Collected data
_ _ _

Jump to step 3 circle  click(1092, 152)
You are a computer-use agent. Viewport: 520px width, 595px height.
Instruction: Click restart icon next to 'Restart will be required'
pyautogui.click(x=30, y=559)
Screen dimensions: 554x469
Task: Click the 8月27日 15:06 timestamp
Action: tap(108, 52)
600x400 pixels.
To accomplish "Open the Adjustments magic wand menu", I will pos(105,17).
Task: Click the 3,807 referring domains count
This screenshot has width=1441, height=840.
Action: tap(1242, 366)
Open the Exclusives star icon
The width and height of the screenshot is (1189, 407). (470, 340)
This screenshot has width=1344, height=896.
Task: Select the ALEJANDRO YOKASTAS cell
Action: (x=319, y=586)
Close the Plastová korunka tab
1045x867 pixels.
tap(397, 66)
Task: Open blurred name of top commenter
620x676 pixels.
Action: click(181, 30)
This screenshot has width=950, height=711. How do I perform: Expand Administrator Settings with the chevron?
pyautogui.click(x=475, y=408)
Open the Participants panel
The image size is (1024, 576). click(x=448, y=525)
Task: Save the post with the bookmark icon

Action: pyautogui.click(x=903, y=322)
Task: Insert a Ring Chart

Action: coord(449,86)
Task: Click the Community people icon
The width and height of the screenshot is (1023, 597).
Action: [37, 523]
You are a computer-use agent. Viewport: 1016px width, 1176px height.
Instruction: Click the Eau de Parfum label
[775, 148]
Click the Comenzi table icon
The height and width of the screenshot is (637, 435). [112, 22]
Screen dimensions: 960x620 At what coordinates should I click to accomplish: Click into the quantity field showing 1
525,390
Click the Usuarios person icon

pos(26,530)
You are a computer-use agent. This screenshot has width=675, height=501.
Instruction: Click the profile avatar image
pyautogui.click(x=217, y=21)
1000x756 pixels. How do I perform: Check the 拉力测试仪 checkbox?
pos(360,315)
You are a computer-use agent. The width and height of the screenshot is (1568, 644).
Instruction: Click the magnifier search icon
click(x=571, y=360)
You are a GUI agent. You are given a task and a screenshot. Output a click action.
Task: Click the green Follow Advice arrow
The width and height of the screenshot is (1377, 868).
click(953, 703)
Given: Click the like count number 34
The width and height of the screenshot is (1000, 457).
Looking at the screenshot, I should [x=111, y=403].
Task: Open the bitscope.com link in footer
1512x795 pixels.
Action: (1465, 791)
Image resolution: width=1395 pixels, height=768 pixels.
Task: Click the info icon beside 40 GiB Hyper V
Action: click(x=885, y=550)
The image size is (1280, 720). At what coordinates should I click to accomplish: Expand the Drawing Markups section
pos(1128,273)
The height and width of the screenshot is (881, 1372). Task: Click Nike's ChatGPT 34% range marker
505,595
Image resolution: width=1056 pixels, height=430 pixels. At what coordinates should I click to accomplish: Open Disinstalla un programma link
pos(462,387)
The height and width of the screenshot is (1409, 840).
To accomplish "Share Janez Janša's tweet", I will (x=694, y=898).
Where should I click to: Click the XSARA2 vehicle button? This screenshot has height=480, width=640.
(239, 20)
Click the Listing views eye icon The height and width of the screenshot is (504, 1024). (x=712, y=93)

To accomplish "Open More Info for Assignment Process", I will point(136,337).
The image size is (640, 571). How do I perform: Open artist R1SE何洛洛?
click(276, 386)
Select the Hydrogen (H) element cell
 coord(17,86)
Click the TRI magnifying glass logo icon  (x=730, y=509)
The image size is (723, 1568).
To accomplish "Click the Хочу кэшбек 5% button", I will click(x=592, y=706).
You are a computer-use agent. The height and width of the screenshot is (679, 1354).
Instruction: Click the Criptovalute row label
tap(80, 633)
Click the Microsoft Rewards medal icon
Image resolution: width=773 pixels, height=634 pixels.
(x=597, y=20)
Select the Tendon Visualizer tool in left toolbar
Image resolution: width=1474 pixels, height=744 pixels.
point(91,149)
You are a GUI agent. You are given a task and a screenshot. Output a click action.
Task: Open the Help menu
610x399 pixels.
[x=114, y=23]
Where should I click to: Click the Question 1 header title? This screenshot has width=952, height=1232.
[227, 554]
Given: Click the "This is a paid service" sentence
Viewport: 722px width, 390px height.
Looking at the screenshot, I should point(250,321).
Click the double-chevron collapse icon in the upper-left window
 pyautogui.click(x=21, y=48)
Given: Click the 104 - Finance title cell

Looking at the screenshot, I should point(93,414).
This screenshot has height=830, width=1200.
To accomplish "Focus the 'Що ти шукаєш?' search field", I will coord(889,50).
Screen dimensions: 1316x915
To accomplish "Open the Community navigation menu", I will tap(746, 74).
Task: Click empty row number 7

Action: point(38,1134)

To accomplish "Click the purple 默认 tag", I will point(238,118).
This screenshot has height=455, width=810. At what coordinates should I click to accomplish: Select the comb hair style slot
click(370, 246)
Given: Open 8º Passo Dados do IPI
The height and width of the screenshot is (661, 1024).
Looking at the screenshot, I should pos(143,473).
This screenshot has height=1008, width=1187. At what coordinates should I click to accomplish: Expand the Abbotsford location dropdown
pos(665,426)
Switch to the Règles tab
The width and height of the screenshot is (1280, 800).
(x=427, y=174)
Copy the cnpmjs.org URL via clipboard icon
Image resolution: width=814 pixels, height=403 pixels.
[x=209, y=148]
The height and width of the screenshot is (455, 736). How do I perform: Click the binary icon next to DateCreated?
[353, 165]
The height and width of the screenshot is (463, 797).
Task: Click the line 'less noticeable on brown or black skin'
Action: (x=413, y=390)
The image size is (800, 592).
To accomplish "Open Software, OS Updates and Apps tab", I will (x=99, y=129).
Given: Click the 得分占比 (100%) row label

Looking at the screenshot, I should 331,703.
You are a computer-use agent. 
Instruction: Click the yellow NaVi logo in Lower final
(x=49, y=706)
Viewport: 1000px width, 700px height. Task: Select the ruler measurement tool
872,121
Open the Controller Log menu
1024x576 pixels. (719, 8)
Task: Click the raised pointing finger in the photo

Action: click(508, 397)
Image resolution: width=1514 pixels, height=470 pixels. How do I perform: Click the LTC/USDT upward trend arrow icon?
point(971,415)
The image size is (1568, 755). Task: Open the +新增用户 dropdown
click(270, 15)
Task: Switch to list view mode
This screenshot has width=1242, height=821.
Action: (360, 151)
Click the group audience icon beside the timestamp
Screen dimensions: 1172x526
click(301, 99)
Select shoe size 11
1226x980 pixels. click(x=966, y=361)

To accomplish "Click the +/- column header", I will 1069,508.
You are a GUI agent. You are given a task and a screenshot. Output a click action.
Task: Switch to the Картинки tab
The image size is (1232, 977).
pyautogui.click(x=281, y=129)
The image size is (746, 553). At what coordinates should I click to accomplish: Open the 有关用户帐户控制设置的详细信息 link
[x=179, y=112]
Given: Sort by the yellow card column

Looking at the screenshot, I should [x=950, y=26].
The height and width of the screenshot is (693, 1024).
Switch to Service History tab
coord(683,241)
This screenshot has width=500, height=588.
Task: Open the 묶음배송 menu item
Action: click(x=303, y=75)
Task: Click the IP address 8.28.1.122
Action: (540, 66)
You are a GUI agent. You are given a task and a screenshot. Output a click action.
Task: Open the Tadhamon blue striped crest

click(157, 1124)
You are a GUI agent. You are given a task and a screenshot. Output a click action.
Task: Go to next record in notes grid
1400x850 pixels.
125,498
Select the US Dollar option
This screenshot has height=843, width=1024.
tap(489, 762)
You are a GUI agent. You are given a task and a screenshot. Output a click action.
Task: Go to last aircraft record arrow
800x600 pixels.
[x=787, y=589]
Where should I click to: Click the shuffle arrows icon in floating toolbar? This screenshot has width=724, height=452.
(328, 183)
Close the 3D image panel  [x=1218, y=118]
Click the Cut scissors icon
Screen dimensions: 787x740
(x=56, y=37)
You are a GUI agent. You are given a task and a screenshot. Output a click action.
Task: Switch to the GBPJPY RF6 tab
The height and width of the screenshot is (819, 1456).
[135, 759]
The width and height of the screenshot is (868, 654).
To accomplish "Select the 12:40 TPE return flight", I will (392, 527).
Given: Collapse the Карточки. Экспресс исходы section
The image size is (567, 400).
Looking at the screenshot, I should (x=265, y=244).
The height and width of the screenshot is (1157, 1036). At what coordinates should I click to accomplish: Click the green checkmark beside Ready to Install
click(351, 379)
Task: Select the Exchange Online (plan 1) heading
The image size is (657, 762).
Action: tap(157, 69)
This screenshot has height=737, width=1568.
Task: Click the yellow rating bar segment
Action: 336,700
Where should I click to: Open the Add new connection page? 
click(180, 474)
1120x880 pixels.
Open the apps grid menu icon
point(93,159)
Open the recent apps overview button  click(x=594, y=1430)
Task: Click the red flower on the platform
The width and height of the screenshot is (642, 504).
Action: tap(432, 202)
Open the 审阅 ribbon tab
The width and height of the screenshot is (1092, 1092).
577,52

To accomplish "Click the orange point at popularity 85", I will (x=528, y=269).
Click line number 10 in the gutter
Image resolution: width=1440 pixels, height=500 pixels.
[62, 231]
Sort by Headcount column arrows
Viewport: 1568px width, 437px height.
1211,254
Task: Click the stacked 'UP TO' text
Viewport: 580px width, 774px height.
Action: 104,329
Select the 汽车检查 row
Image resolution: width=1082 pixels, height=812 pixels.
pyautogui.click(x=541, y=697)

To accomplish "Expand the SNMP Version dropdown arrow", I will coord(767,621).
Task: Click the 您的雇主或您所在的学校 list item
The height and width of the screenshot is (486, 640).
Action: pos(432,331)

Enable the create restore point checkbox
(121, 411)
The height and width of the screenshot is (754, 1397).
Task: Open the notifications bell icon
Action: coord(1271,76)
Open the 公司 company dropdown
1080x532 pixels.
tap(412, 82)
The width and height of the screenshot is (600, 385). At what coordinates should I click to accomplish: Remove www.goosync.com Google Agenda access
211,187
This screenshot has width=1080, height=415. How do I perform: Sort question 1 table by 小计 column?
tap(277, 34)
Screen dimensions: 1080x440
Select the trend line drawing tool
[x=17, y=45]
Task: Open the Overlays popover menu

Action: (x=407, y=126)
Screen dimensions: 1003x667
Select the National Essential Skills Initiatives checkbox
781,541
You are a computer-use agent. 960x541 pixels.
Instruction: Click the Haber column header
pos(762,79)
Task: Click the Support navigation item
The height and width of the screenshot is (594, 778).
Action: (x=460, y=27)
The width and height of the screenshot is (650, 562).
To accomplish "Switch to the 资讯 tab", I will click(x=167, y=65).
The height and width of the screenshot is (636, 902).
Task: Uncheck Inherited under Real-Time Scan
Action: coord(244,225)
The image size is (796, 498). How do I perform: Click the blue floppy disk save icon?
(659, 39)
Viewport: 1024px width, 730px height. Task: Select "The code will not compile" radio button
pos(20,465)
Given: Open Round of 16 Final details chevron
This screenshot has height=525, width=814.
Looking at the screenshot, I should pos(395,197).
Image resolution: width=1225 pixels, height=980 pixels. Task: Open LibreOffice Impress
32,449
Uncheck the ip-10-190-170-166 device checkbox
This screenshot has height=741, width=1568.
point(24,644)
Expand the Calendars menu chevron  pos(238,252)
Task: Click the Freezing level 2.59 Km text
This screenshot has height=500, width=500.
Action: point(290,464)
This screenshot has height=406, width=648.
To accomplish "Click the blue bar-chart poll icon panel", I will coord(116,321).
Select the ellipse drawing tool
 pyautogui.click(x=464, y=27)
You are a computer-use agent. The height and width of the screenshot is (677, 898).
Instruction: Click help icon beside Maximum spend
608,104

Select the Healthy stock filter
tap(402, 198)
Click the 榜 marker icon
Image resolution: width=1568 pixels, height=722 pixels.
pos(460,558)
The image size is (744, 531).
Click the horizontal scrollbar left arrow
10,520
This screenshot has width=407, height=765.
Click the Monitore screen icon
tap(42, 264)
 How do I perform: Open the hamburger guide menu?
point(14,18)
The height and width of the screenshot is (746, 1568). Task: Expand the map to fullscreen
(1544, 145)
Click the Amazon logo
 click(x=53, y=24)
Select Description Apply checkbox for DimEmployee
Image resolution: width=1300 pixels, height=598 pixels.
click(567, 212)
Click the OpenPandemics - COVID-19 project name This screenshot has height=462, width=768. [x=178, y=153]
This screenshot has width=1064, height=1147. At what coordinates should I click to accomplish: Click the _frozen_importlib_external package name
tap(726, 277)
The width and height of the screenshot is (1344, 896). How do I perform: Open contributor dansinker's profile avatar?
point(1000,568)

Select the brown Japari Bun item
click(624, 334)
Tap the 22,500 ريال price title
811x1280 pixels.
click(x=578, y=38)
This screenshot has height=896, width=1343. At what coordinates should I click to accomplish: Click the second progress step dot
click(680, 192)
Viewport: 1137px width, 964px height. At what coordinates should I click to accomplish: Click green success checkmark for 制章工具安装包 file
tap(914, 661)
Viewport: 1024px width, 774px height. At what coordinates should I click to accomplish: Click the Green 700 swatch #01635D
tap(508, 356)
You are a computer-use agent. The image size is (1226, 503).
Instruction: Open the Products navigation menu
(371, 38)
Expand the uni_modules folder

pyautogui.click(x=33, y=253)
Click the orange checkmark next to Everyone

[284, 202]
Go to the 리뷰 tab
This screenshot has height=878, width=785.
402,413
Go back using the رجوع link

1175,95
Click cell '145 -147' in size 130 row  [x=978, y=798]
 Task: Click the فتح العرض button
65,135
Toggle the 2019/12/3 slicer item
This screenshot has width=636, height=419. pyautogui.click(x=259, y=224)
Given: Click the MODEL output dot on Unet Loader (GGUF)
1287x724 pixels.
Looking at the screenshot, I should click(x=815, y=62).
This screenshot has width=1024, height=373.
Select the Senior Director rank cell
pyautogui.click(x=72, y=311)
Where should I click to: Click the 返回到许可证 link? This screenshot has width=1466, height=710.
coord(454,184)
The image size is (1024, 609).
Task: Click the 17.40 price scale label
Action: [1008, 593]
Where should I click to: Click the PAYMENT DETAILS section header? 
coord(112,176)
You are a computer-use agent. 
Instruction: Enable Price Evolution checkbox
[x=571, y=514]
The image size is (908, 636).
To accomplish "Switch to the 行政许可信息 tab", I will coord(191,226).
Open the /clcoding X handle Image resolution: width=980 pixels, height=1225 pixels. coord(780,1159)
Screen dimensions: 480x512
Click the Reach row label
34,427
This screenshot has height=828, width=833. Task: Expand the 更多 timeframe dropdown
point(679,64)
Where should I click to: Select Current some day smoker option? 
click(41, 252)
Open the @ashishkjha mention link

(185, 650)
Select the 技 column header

_ _ _

All lines above holding the word "Community" make up the answer; copy each one.

◆ Exercise result ◆
Task: Click the Community people icon
To accomplish "Open the Community navigation menu", I will tap(746, 74).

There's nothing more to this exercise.